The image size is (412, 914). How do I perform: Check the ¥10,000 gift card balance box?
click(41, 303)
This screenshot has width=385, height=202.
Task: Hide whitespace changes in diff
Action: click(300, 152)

● Task statement:
Set the entries down again, unchanged and complete.

● Response to the task:
The image size is (412, 914). How do I perform: Check the ¥10,000 gift card balance box?
click(41, 303)
This screenshot has width=385, height=202.
Task: Hide whitespace changes in diff
Action: click(300, 152)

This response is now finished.